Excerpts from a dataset

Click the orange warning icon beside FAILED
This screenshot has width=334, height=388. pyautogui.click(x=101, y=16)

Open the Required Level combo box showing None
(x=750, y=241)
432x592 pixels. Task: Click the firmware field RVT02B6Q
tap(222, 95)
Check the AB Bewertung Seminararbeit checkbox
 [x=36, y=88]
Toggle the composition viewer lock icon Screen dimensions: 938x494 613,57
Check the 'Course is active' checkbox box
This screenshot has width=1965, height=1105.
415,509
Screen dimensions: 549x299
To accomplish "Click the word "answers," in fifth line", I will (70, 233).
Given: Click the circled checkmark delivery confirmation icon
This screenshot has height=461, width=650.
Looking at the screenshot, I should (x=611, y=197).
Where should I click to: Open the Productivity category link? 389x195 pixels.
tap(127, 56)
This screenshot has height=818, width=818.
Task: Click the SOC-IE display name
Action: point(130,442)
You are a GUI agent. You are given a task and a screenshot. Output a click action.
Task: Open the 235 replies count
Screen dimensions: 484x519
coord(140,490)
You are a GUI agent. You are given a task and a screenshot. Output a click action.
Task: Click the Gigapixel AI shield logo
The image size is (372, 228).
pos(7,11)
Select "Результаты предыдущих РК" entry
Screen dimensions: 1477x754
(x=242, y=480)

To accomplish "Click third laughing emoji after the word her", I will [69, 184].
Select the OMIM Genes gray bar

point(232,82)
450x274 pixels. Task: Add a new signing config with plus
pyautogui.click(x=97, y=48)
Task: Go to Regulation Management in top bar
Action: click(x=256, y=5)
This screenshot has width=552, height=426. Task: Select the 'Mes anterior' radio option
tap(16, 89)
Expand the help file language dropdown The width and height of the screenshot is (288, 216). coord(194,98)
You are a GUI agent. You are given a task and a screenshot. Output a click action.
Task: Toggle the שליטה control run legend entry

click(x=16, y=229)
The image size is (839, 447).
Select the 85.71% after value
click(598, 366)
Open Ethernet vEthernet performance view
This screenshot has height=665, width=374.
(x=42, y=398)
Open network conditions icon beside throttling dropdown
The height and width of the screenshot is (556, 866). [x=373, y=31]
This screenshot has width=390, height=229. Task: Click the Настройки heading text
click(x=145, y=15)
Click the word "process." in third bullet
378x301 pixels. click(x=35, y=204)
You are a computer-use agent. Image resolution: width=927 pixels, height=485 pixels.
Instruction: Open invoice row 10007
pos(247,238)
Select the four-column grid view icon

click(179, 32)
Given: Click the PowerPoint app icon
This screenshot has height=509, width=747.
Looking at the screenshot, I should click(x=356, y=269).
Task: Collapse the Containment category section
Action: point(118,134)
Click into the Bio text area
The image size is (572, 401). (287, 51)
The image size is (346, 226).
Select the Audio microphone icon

◆ **ASSIGNED TASK**: Bring together all lines of the entries above in which the string "will" occurs.

◆ **EXERCISE RESPONSE**:
To accomplish "Click the word "answers," in fifth line", I will (70, 233).
To accomplish "Click third laughing emoji after the word her", I will [69, 184].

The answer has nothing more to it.